継承のかたち 地域でたどる戦後75年 第1部 広工廠 <3> 最先端の地

海・空 精鋭技術者育てる

機関部を製造 残る爆撃の痕

 明治末期から大正にかけ、艦艇の動力として蒸気タービン機関が実用化され、第1次世界大戦では飛行機の役割が増した。海軍は海と空それぞれで技術の高度化を迫られた。

「広大学」の称号

 軍港呉に近い「教育の村」だった広村(呉市広地区)は、そうした最先端の技術を支える拠点になっていく。1921年、呉海軍工廠(こうしょう)広支廠が開庁。2年後には広海軍工廠として独立、タービンやスクリューの開発・製造に注力した。航空機部は機体やエンジンの研究・設計を担当。精鋭技術者を育て、「広大学」とも称された。41年には航空機部が独立し、第11海軍航空廠ができた。

 同航空廠の廠長官舎は戦後、企業の福利厚生施設に転用され、昨年11月まで現存していた。文様を刻む柱や飾り暖炉を備えたモダンな造りで、取り壊し前に調査に当たった千田武志・広島国際大客員教授(73)は「廠長の格の高さを示す」とみる。

 広工廠は戦艦大和や武蔵の機関部分も製造。航空廠は艦上爆撃機「彗星(すいせい)」などを量産した。両廠の資料は戦後、多くが焼却されて記録は極度に少ないが、調査を続ける元大和ミュージアム参事の相原謙次さん(65)は「多岐にわたる技術革新で海軍を支えた存在」と指摘する。

生産設備を疎開

 だが、日本本土に迫る戦火がその機能を鈍らせていく。海軍は広への空襲に備え、生産設備を岩国や愛媛県の今治に疎開。
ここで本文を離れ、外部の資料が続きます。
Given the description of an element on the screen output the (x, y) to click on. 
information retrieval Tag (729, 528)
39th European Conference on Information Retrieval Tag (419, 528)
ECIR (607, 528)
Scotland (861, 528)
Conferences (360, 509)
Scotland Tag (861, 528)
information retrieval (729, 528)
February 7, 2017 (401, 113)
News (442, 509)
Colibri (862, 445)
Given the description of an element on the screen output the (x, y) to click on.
航空廠飛行機組立工場主任だった故堀元美さんは77年の著書に「毎日使う工具を四国まで運んで行くなどというのはあまりに非能率」と記している。

 広が集中爆撃された45年5月5日の空襲後、広工廠は廃止されて航空廠に集約され、地下工場などで生産が続けられた。一帯では今も空襲の痕跡をたどることができる。王子マテリア呉工場の事務所にも、厚さ1センチほどの鋼材に機銃掃射の跡と伝わる穴が残る。
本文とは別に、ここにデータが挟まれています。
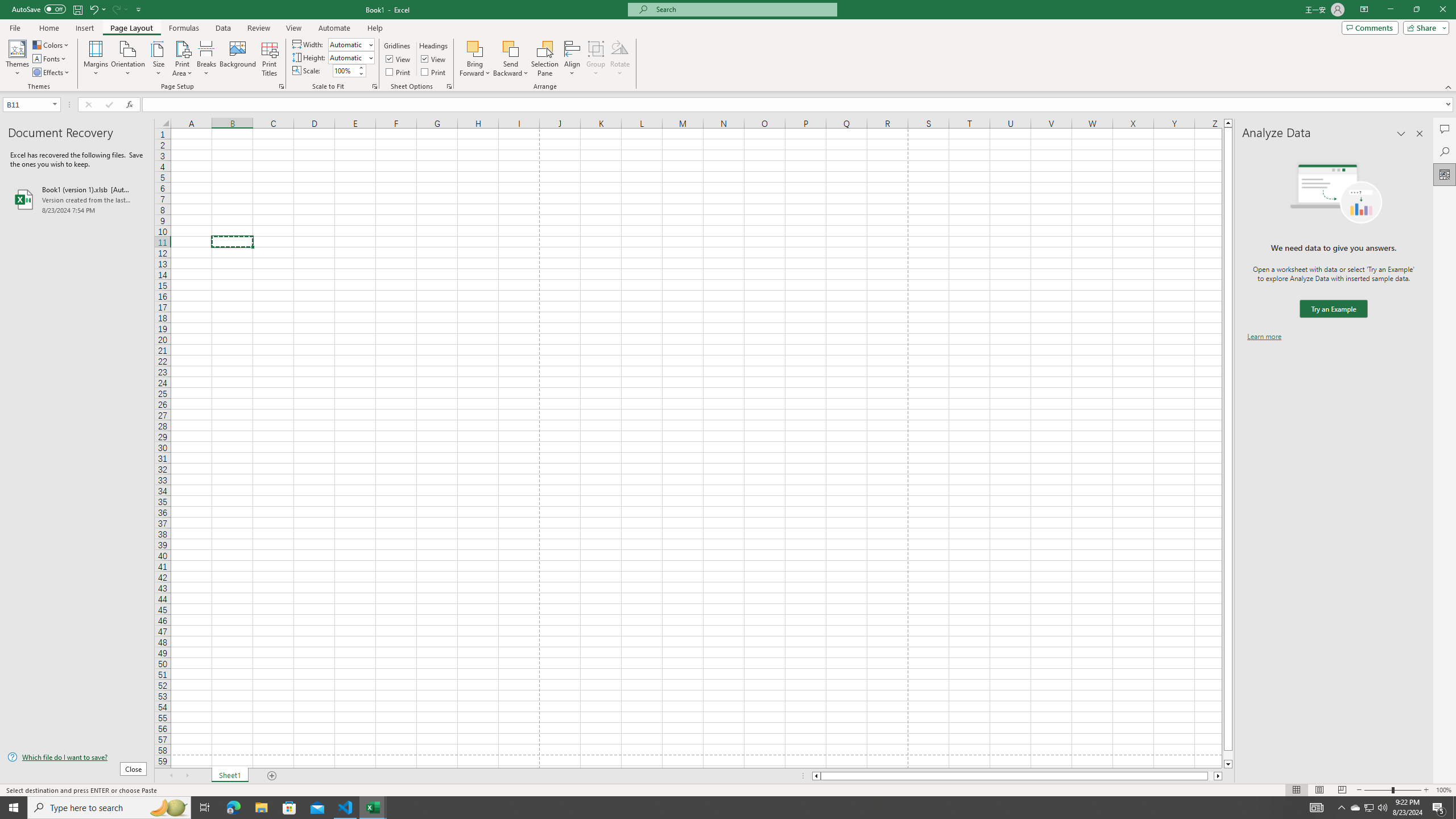
Page Setup (374, 85)
Scale (344, 70)
Task Pane Options (1400, 133)
Book1 (version 1).xlsb  [AutoRecovered] (77, 199)
Height (350, 56)
We need data to give you answers. Try an Example (1333, 308)
Width (347, 44)
Search (1444, 151)
Class: MsoCommandBar (728, 45)
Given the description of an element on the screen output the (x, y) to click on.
 呉市内では空襲で計約2千人が亡くなったとされる。市戦災復興誌は、広も標的になった初空襲の45年3月19日の死者を38人、5月5日は97人とする。堀さんの著書は5月5日について「航空廠全体では戦死工員三十二名、兵員十八名、行方不明者四名」「隣りの広工廠では戦死六十名」と記す。「広大学」に集った多くの精鋭も犠牲になった。(見田崇志)

(2020年1月27日朝刊掲載)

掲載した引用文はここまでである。